# [What to work on]
Starting at the line that contains "You are a computer-use agent. The" and ending at the line that contains "Toggle underline formatting", the lines below are to be given again exactly, with nothing added.

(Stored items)
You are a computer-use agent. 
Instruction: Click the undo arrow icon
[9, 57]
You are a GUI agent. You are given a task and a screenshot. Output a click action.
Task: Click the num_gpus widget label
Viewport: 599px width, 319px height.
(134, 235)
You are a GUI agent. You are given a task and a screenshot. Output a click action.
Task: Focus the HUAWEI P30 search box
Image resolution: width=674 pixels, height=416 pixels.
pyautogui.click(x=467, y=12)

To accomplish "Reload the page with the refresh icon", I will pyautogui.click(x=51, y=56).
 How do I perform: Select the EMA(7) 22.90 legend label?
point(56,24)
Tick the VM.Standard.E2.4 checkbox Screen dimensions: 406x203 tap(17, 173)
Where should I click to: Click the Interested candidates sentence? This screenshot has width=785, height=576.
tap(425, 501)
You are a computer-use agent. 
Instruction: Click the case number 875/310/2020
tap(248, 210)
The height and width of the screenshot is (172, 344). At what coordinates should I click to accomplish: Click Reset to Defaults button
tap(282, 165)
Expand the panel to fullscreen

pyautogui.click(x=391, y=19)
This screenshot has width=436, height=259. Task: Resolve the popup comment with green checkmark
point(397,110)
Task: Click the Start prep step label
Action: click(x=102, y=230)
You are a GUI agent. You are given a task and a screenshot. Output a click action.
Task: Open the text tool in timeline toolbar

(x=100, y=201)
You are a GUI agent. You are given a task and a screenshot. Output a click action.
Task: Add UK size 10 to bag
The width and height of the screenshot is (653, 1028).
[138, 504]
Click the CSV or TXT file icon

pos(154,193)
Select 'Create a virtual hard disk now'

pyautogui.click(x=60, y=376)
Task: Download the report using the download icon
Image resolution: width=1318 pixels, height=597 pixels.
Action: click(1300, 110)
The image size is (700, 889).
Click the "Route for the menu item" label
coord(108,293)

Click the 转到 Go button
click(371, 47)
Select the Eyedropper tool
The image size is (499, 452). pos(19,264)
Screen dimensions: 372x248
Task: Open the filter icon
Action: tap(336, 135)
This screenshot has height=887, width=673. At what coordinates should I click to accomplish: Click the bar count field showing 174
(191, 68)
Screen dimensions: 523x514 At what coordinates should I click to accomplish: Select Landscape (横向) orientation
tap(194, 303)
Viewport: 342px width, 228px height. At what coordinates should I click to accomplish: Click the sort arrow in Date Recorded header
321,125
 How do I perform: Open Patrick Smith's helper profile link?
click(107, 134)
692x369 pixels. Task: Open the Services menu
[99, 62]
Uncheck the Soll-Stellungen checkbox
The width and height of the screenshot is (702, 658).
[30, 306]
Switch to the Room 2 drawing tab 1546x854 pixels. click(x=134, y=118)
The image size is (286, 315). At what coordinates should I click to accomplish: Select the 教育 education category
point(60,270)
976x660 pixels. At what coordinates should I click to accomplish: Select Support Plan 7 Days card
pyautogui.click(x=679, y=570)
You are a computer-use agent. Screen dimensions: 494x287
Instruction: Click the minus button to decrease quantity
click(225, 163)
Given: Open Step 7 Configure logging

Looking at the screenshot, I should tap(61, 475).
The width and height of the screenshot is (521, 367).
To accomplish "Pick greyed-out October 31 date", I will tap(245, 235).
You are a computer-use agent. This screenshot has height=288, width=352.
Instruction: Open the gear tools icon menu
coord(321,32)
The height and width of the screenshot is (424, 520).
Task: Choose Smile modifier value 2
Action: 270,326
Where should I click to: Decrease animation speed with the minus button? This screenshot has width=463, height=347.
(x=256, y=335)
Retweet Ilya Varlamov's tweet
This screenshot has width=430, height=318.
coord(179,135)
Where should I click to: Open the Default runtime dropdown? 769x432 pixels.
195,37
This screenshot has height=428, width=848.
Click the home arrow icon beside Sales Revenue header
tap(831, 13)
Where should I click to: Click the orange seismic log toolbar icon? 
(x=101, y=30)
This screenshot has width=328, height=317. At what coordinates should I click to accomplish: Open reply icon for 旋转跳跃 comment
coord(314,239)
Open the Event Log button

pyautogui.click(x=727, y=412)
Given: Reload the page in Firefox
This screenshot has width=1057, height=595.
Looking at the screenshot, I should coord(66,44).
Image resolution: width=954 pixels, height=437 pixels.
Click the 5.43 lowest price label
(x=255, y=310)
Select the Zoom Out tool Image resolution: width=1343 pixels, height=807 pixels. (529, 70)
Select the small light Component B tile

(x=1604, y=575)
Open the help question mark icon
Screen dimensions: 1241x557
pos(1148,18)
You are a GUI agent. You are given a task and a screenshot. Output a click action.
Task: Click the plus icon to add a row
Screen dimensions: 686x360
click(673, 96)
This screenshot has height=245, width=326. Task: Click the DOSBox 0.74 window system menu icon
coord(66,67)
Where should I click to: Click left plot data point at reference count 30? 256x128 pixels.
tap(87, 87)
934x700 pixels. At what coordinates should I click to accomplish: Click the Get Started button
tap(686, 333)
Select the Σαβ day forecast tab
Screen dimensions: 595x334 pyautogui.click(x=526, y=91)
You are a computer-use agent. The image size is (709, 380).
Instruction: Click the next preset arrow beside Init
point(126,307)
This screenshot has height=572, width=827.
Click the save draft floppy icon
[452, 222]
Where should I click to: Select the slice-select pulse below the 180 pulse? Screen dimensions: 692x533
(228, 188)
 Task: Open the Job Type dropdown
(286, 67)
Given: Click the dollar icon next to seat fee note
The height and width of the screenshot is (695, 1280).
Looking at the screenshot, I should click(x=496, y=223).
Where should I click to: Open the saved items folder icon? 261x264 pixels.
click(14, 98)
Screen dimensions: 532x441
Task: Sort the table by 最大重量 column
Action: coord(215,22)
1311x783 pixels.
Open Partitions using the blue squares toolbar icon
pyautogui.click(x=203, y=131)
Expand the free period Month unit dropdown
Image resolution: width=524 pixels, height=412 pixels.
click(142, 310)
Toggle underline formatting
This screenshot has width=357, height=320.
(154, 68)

# [Answer section]
You are a computer-use agent. The image size is (709, 380).
Instruction: Click the next preset arrow beside Init
point(126,307)
This screenshot has height=572, width=827.
Click the save draft floppy icon
[452, 222]
Where should I click to: Select the slice-select pulse below the 180 pulse? Screen dimensions: 692x533
(228, 188)
 Task: Open the Job Type dropdown
(286, 67)
Given: Click the dollar icon next to seat fee note
The height and width of the screenshot is (695, 1280).
Looking at the screenshot, I should click(x=496, y=223).
Where should I click to: Open the saved items folder icon? 261x264 pixels.
click(14, 98)
Screen dimensions: 532x441
Task: Sort the table by 最大重量 column
Action: coord(215,22)
1311x783 pixels.
Open Partitions using the blue squares toolbar icon
pyautogui.click(x=203, y=131)
Expand the free period Month unit dropdown
Image resolution: width=524 pixels, height=412 pixels.
click(142, 310)
Toggle underline formatting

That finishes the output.